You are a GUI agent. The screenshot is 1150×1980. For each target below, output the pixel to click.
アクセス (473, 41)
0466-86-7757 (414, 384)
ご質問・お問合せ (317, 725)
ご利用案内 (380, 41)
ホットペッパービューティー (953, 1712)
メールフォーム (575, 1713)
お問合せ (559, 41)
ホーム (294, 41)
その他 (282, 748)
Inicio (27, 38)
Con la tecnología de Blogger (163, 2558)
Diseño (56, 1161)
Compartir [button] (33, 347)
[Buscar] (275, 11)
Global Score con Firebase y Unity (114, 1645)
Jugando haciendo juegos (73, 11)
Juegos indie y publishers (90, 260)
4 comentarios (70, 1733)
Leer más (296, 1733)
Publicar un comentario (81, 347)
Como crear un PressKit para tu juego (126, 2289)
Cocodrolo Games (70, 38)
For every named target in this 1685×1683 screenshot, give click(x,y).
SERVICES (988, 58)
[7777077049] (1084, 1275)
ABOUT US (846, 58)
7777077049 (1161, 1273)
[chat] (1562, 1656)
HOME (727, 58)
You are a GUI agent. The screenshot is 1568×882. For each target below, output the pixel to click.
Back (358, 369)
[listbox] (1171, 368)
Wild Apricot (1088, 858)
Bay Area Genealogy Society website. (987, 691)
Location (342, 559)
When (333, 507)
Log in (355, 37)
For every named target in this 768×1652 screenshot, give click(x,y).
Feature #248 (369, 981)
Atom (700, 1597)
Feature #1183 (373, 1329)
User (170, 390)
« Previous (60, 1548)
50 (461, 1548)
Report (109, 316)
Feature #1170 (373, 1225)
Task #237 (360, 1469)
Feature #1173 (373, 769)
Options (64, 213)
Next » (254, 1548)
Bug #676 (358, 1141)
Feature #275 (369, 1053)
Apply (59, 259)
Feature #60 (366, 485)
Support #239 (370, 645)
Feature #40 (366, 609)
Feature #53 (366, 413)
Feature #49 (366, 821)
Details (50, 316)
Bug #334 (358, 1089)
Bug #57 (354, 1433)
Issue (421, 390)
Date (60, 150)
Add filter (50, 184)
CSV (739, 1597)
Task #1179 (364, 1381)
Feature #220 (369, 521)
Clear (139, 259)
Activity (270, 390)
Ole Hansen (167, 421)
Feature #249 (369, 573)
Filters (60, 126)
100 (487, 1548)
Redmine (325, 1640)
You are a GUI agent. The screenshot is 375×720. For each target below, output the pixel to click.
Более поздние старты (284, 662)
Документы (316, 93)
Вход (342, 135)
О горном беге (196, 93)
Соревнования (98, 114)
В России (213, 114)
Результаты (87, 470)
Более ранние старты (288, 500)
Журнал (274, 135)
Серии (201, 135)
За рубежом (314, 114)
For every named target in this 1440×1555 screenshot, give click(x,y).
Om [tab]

==================================================

Reproduce every row above word for word, from the first line through the last, preserving each line as it stands.

THE COMPLETED TASK:
You are a GUI agent. The screenshot is 1150×1980. For each target below, output the pixel to click.
アクセス (473, 41)
0466-86-7757 (414, 384)
ご質問・お問合せ (317, 725)
ご利用案内 (380, 41)
ホットペッパービューティー (953, 1712)
メールフォーム (575, 1713)
お問合せ (559, 41)
ホーム (294, 41)
その他 (282, 748)
Inicio (27, 38)
Con la tecnología de Blogger (163, 2558)
Diseño (56, 1161)
Compartir [button] (33, 347)
[Buscar] (275, 11)
Global Score con Firebase y Unity (114, 1645)
Jugando haciendo juegos (73, 11)
Juegos indie y publishers (90, 260)
4 comentarios (70, 1733)
Leer más (296, 1733)
Publicar un comentario (81, 347)
Como crear un PressKit para tu juego (126, 2289)
Cocodrolo Games (70, 38)
For every named target in this 1685×1683 screenshot, give click(x,y).
SERVICES (988, 58)
[7777077049] (1084, 1275)
ABOUT US (846, 58)
7777077049 (1161, 1273)
[chat] (1562, 1656)
HOME (727, 58)
You are a GUI agent. The screenshot is 1568×882. For each target below, output the pixel to click.
Back (358, 369)
[listbox] (1171, 368)
Wild Apricot (1088, 858)
Bay Area Genealogy Society website. (987, 691)
Location (342, 559)
When (333, 507)
Log in (355, 37)
For every named target in this 768×1652 screenshot, give click(x,y).
Feature #248 (369, 981)
Atom (700, 1597)
Feature #1183 (373, 1329)
User (170, 390)
« Previous (60, 1548)
50 (461, 1548)
Report (109, 316)
Feature #1170 (373, 1225)
Task #237 (360, 1469)
Feature #1173 (373, 769)
Options (64, 213)
Next » (254, 1548)
Bug #676 (358, 1141)
Feature #275 (369, 1053)
Apply (59, 259)
Feature #60 (366, 485)
Support #239 (370, 645)
Feature #40 (366, 609)
Feature #53 (366, 413)
Feature #49 (366, 821)
Details (50, 316)
Bug #334 (358, 1089)
Bug #57 (354, 1433)
Issue (421, 390)
Date (60, 150)
Add filter (50, 184)
CSV (739, 1597)
Task #1179 (364, 1381)
Feature #220 (369, 521)
Clear (139, 259)
Activity (270, 390)
Ole Hansen (167, 421)
Feature #249 (369, 573)
Filters (60, 126)
100 (487, 1548)
Redmine (325, 1640)
You are a GUI agent. The screenshot is 375×720. For each target below, output the pixel to click.
Более поздние старты (284, 662)
Документы (316, 93)
Вход (342, 135)
О горном беге (196, 93)
Соревнования (98, 114)
В России (213, 114)
Результаты (87, 470)
Более ранние старты (288, 500)
Журнал (274, 135)
Серии (201, 135)
За рубежом (314, 114)
For every named target in this 1440×1555 screenshot, give click(x,y).
Om [tab]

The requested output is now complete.